L-16215 June 29, 1963


SIMEON DEL ROSARIO, plaintiff-appellee, vs.
THE EQUITABLE INSURANCE AND CASUALTY CO., INC., defendant-
appellant.

FACTS:On February 7, 1957, the defendant, Equitable Insurance and


Casualty Co., Inc. (Equitable), issued Personal Accident Policy No. 7136
on the life of Francisco del Rosario, alias Paquito Bolero, son of herein
plaintiff-appellee, Simeon del Rosario, binding itself to pay the sum of Php
1,000.00 to Php 3,000.00, as indemnity for the death of the insured.

On February 24, 1957, the insured Francisco while on board the motor
launch "ISLAMA" together with 33 others, including his beneficiary in the
Policy, Remedios Jayme, were forced to jump off said launch on account of
fire which broke out on said vessel, resulting in the death of drowning, of the
insured and beneficiary.

The insurer, Equitable, agreed to pay Php 1,000.00 as the claim for an
accident. However, Simeon’s attorney contended that the amount should
be P1,500.00 under the provision of Section 2, part 1 of the policy, based on
the rule of pari materia as the death of the insured occurred under the
circumstances similar to that provided under the aforecited section.

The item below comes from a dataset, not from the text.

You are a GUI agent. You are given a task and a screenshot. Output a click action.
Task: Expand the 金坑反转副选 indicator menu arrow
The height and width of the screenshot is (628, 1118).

The issue was resolved in the Insurance Commission, where it was held that
Section 1, under the provisions applied. (Php 1,000.00 as indemnity) The
lawyer still didn’t agree and instituted a suit.

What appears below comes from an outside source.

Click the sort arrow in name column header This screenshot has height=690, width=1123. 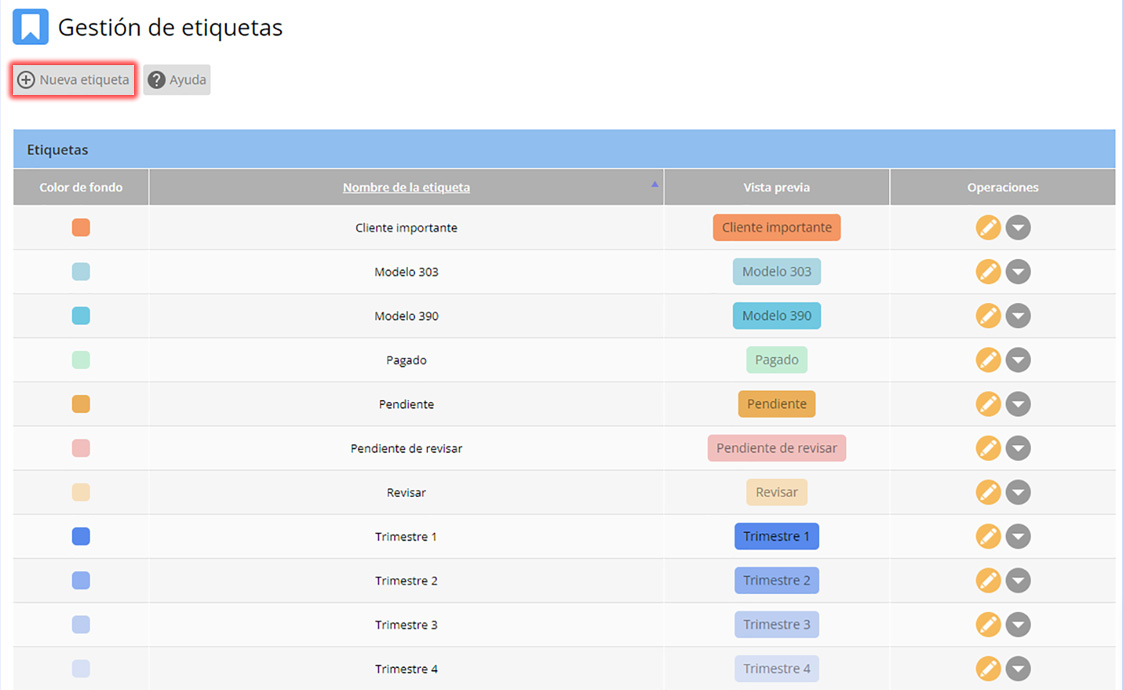click(x=655, y=184)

The trail court held that the company had the discretion to pay from Php
1,000.00 to Php 3,00.000 for death by drowning since there was no fixed
amount for this type of death. The amended decision ordered the company
to pay Php 2,000.00.

ISSUE: Whether or not Equitable is liable to pay the additional Php


2,000.00.

HELD: YES. The interpretation of obscure stipulations in a contract should


not favor the party who cause the obscurity.

“it has been generally held that the "terms in an insurance policy,
which are ambiguous, equivocal or uncertain . . . are to be construed
strictly against, the insurer, and liberally in favor of the insured so as
to effect the dominant purpose of indemnity or payment to the
insured, especially where a forfeiture is involved," (29 Am. Jur. 181)
and the reason for this rule is that the "insured usually has no voice in
the selection or arrangement of the words employed and that the
language of the contract is selected with great care and deliberation
by expert and legal advisers employed by, and acting exclusively in
the interest of, the insurance company" (44 C.J.S. 1174). Calanoc v.
Court of Appeals, et al., G.R. No. L-8151, Dec. 16, 1955.”

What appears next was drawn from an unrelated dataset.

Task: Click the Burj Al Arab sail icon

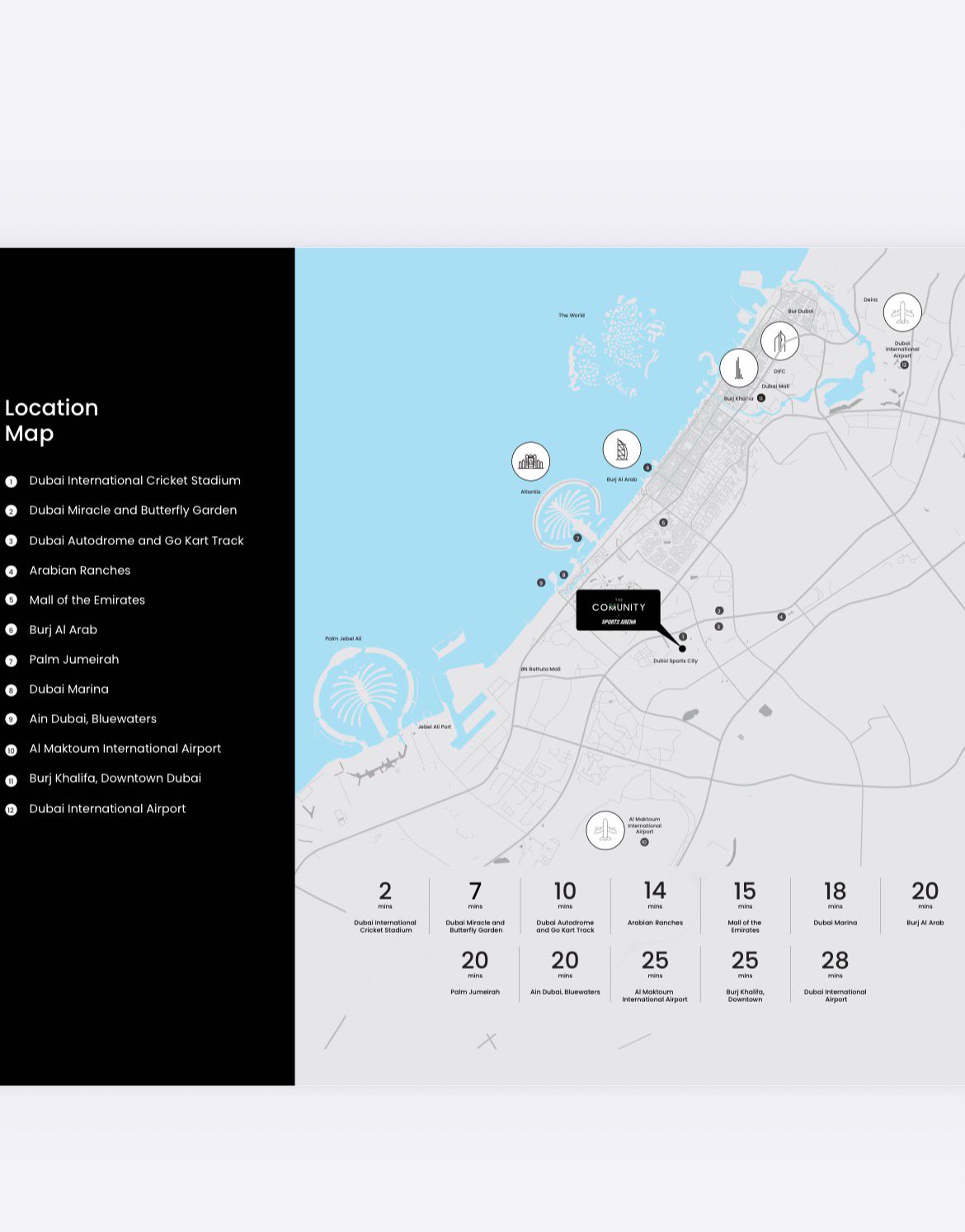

. . . . Where two interpretations, equally fair, of languages used in an


insurance policy may be made, that which allows the greater
indemnity will prevail. (L'Engel v. Scotish Union & Nat. F. Ins. Co., 48
Fla. 82, 37 So. 462, 67 LRA 581 111 Am. St. Rep. 70, 5 Ann. Cas.
749).

Trial court ruling are well considered because they are supported by
doctrines on insurance resolving cases against the party who caused the
ambiguity in the wording of the contract’s terms. This was also due to the
fact that the insured didn’t have much of a say in formulating the contract.